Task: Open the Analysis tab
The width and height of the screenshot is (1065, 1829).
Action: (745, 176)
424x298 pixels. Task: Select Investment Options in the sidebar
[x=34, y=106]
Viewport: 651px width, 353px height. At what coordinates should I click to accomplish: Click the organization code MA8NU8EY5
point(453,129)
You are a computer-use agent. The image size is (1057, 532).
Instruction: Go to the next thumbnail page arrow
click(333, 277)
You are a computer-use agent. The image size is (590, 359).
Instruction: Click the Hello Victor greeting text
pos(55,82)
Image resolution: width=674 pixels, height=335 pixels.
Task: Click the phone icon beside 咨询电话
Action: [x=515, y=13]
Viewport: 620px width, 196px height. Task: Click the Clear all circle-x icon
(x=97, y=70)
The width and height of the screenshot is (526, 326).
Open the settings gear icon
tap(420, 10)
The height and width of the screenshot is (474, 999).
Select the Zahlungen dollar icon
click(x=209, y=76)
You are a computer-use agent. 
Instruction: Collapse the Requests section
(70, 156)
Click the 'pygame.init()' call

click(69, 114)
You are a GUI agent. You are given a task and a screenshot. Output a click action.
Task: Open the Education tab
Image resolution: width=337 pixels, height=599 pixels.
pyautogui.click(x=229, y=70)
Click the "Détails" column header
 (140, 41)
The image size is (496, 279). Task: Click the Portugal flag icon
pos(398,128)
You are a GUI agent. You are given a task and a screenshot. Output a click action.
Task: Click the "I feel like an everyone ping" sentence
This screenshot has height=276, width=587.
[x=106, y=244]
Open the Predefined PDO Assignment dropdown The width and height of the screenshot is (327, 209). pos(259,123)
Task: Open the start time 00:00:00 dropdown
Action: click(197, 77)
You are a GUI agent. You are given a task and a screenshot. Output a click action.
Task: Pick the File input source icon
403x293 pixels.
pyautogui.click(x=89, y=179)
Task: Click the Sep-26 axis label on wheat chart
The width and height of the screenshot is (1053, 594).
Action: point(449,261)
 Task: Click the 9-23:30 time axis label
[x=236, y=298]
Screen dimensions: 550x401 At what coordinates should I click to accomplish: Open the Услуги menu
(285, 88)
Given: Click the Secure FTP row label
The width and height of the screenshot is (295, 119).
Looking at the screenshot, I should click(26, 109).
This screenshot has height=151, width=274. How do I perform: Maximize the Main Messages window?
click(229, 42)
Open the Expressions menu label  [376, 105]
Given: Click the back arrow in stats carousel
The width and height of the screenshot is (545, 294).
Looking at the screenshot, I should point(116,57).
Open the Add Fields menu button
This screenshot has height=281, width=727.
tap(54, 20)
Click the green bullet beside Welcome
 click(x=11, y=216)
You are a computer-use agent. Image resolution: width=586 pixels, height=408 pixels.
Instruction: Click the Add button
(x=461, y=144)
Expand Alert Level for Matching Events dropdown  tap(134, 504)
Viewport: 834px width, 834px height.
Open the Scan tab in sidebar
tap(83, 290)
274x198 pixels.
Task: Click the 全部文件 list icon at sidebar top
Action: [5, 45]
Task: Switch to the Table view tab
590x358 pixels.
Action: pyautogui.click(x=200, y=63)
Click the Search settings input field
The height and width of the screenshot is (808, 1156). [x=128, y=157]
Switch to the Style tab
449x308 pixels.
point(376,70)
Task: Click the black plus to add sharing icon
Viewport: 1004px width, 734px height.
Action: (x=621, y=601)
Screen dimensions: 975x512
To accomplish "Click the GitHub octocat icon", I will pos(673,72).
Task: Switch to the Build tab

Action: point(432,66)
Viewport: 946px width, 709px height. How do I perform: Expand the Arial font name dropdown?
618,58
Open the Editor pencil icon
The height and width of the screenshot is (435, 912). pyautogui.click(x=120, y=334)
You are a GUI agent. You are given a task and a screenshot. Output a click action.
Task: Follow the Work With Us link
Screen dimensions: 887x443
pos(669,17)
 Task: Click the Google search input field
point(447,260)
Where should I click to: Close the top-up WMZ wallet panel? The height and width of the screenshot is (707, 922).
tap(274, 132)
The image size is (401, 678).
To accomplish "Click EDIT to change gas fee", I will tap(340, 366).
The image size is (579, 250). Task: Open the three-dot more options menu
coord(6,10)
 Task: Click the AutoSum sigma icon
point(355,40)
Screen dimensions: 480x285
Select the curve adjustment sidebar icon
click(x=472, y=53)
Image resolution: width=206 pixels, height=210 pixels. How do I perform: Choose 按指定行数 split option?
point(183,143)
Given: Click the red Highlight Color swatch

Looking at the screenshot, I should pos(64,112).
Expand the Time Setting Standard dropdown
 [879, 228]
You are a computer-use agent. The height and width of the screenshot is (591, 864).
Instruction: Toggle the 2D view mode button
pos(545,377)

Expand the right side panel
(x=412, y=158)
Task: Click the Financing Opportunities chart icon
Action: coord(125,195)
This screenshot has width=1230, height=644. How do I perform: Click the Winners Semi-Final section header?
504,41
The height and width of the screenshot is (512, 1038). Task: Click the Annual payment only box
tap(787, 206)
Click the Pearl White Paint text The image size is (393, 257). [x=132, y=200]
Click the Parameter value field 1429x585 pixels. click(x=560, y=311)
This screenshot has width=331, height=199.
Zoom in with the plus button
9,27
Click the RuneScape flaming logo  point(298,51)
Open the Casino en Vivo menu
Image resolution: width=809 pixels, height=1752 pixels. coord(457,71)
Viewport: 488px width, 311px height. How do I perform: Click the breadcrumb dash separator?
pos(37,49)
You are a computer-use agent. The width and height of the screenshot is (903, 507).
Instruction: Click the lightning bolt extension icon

########################################

▸ Exercise aim: From the first line through the last, give the data above again exactly.

▸ Task output:
Task: Open the Analysis tab
The width and height of the screenshot is (1065, 1829).
Action: (745, 176)
424x298 pixels. Task: Select Investment Options in the sidebar
[x=34, y=106]
Viewport: 651px width, 353px height. At what coordinates should I click to accomplish: Click the organization code MA8NU8EY5
point(453,129)
You are a computer-use agent. The image size is (1057, 532).
Instruction: Go to the next thumbnail page arrow
click(333, 277)
You are a computer-use agent. The image size is (590, 359).
Instruction: Click the Hello Victor greeting text
pos(55,82)
Image resolution: width=674 pixels, height=335 pixels.
Task: Click the phone icon beside 咨询电话
Action: [x=515, y=13]
Viewport: 620px width, 196px height. Task: Click the Clear all circle-x icon
(x=97, y=70)
The width and height of the screenshot is (526, 326).
Open the settings gear icon
tap(420, 10)
The height and width of the screenshot is (474, 999).
Select the Zahlungen dollar icon
click(x=209, y=76)
You are a computer-use agent. 
Instruction: Collapse the Requests section
(70, 156)
Click the 'pygame.init()' call

click(69, 114)
You are a GUI agent. You are given a task and a screenshot. Output a click action.
Task: Open the Education tab
Image resolution: width=337 pixels, height=599 pixels.
pyautogui.click(x=229, y=70)
Click the "Détails" column header
 (140, 41)
The image size is (496, 279). Task: Click the Portugal flag icon
pos(398,128)
You are a GUI agent. You are given a task and a screenshot. Output a click action.
Task: Click the "I feel like an everyone ping" sentence
This screenshot has height=276, width=587.
[x=106, y=244]
Open the Predefined PDO Assignment dropdown The width and height of the screenshot is (327, 209). pos(259,123)
Task: Open the start time 00:00:00 dropdown
Action: click(197, 77)
You are a GUI agent. You are given a task and a screenshot. Output a click action.
Task: Pick the File input source icon
403x293 pixels.
pyautogui.click(x=89, y=179)
Task: Click the Sep-26 axis label on wheat chart
The width and height of the screenshot is (1053, 594).
Action: point(449,261)
 Task: Click the 9-23:30 time axis label
[x=236, y=298]
Screen dimensions: 550x401 At what coordinates should I click to accomplish: Open the Услуги menu
(285, 88)
Given: Click the Secure FTP row label
The width and height of the screenshot is (295, 119).
Looking at the screenshot, I should click(26, 109).
This screenshot has height=151, width=274. How do I perform: Maximize the Main Messages window?
click(229, 42)
Open the Expressions menu label  [376, 105]
Given: Click the back arrow in stats carousel
The width and height of the screenshot is (545, 294).
Looking at the screenshot, I should point(116,57).
Open the Add Fields menu button
This screenshot has height=281, width=727.
tap(54, 20)
Click the green bullet beside Welcome
 click(x=11, y=216)
You are a computer-use agent. Image resolution: width=586 pixels, height=408 pixels.
Instruction: Click the Add button
(x=461, y=144)
Expand Alert Level for Matching Events dropdown  tap(134, 504)
Viewport: 834px width, 834px height.
Open the Scan tab in sidebar
tap(83, 290)
274x198 pixels.
Task: Click the 全部文件 list icon at sidebar top
Action: [5, 45]
Task: Switch to the Table view tab
590x358 pixels.
Action: pyautogui.click(x=200, y=63)
Click the Search settings input field
The height and width of the screenshot is (808, 1156). [x=128, y=157]
Switch to the Style tab
449x308 pixels.
point(376,70)
Task: Click the black plus to add sharing icon
Viewport: 1004px width, 734px height.
Action: (x=621, y=601)
Screen dimensions: 975x512
To accomplish "Click the GitHub octocat icon", I will pos(673,72).
Task: Switch to the Build tab

Action: point(432,66)
Viewport: 946px width, 709px height. How do I perform: Expand the Arial font name dropdown?
618,58
Open the Editor pencil icon
The height and width of the screenshot is (435, 912). pyautogui.click(x=120, y=334)
You are a GUI agent. You are given a task and a screenshot. Output a click action.
Task: Follow the Work With Us link
Screen dimensions: 887x443
pos(669,17)
 Task: Click the Google search input field
point(447,260)
Where should I click to: Close the top-up WMZ wallet panel? The height and width of the screenshot is (707, 922).
tap(274, 132)
The image size is (401, 678).
To accomplish "Click EDIT to change gas fee", I will tap(340, 366).
The image size is (579, 250). Task: Open the three-dot more options menu
coord(6,10)
 Task: Click the AutoSum sigma icon
point(355,40)
Screen dimensions: 480x285
Select the curve adjustment sidebar icon
click(x=472, y=53)
Image resolution: width=206 pixels, height=210 pixels. How do I perform: Choose 按指定行数 split option?
point(183,143)
Given: Click the red Highlight Color swatch

Looking at the screenshot, I should pos(64,112).
Expand the Time Setting Standard dropdown
 [879, 228]
You are a computer-use agent. The height and width of the screenshot is (591, 864).
Instruction: Toggle the 2D view mode button
pos(545,377)

Expand the right side panel
(x=412, y=158)
Task: Click the Financing Opportunities chart icon
Action: coord(125,195)
This screenshot has width=1230, height=644. How do I perform: Click the Winners Semi-Final section header?
504,41
The height and width of the screenshot is (512, 1038). Task: Click the Annual payment only box
tap(787, 206)
Click the Pearl White Paint text The image size is (393, 257). [x=132, y=200]
Click the Parameter value field 1429x585 pixels. click(x=560, y=311)
This screenshot has width=331, height=199.
Zoom in with the plus button
9,27
Click the RuneScape flaming logo  point(298,51)
Open the Casino en Vivo menu
Image resolution: width=809 pixels, height=1752 pixels. coord(457,71)
Viewport: 488px width, 311px height. How do I perform: Click the breadcrumb dash separator?
pos(37,49)
You are a computer-use agent. The width and height of the screenshot is (903, 507).
Instruction: Click the lightning bolt extension icon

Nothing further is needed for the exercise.